---------- RECORDS PROVIDED

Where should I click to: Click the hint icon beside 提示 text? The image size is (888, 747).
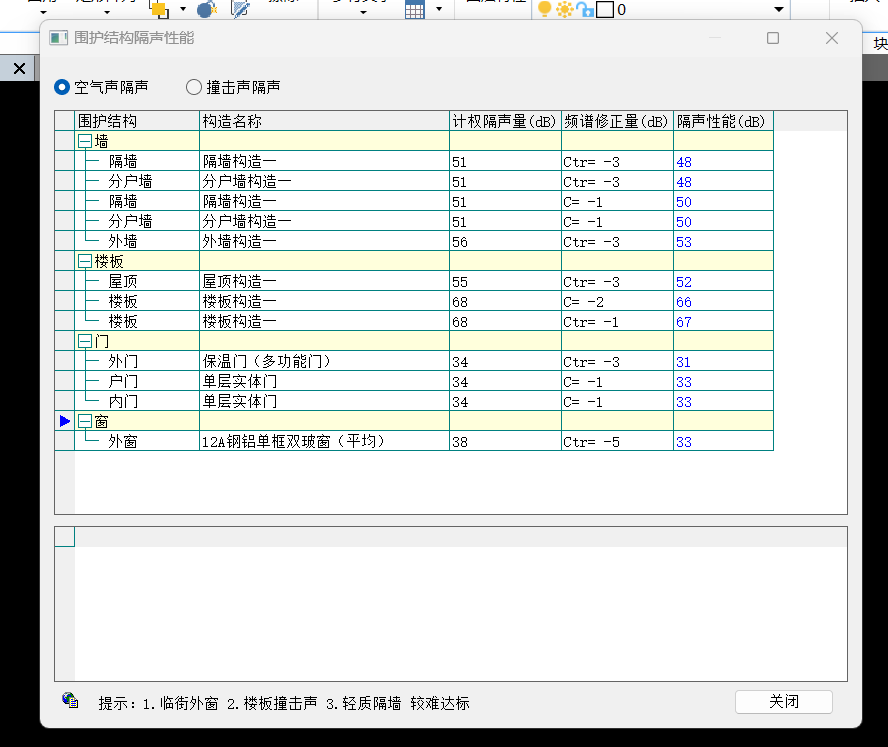70,701
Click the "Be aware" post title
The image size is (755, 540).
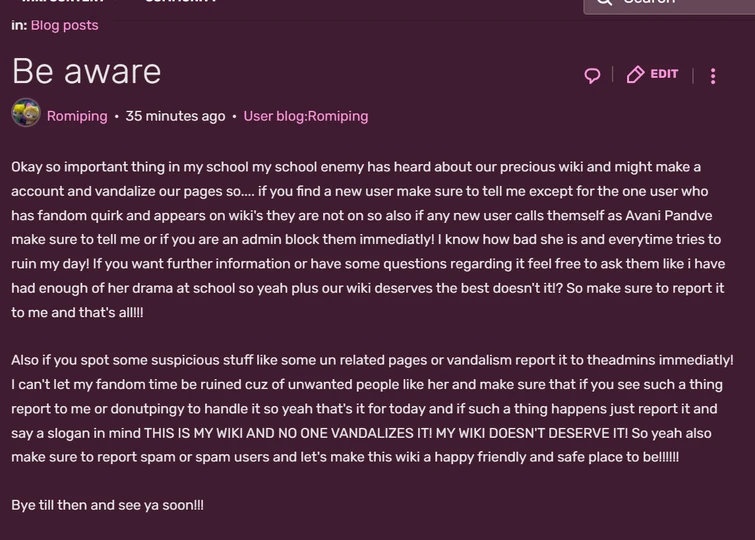point(86,71)
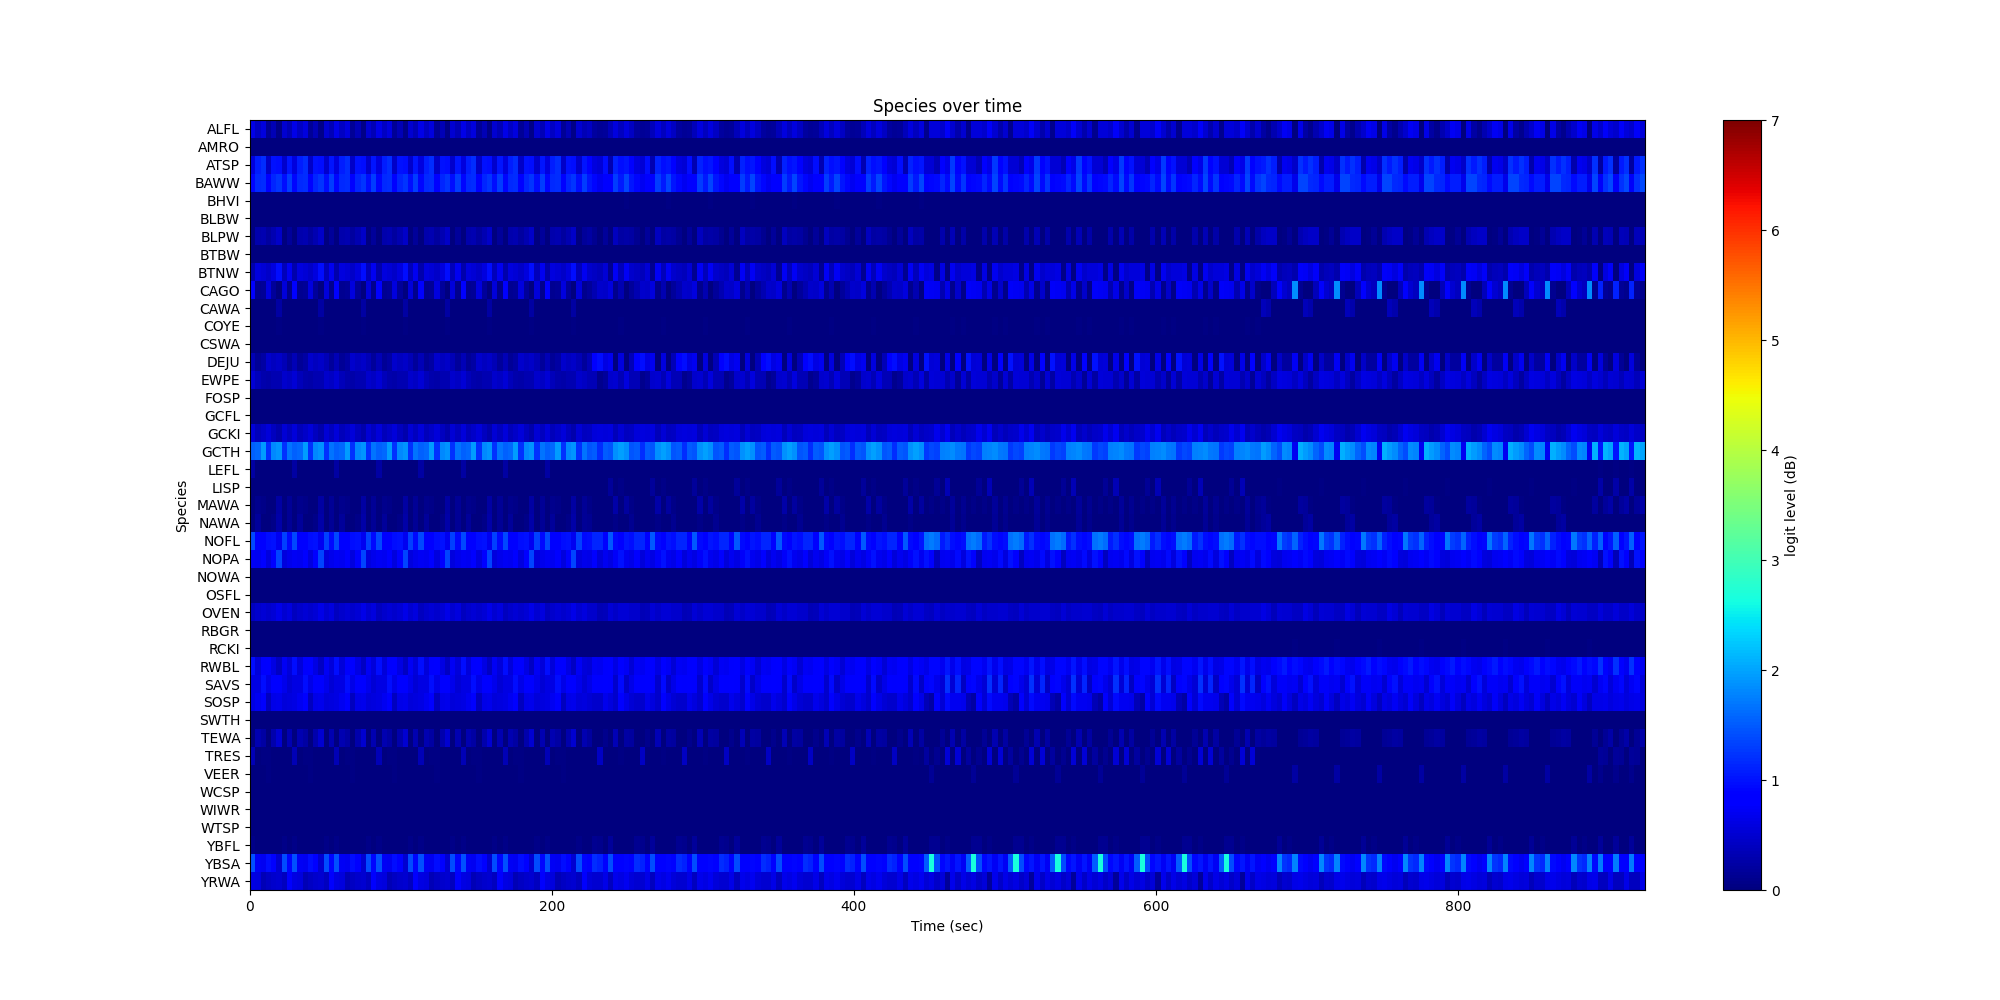Viewport: 2000px width, 1000px height.
Task: Select the RWBL species label
Action: point(220,667)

--------------------

:: WRITTEN PROBLEM ::
Rewrite all of the records above with every "image size" changed to "screenshot dimensions" and everything else left as it is. Leave the pictures out of your answer.

:: FINAL RESULT ::
Where should I click to: Click the hint icon beside 提示 text? The screenshot dimensions is (888, 747).
70,701
Click the "Be aware" post title
The screenshot dimensions is (755, 540).
point(86,71)
Viewport: 2000px width, 1000px height.
Task: Select the RWBL species label
Action: point(220,667)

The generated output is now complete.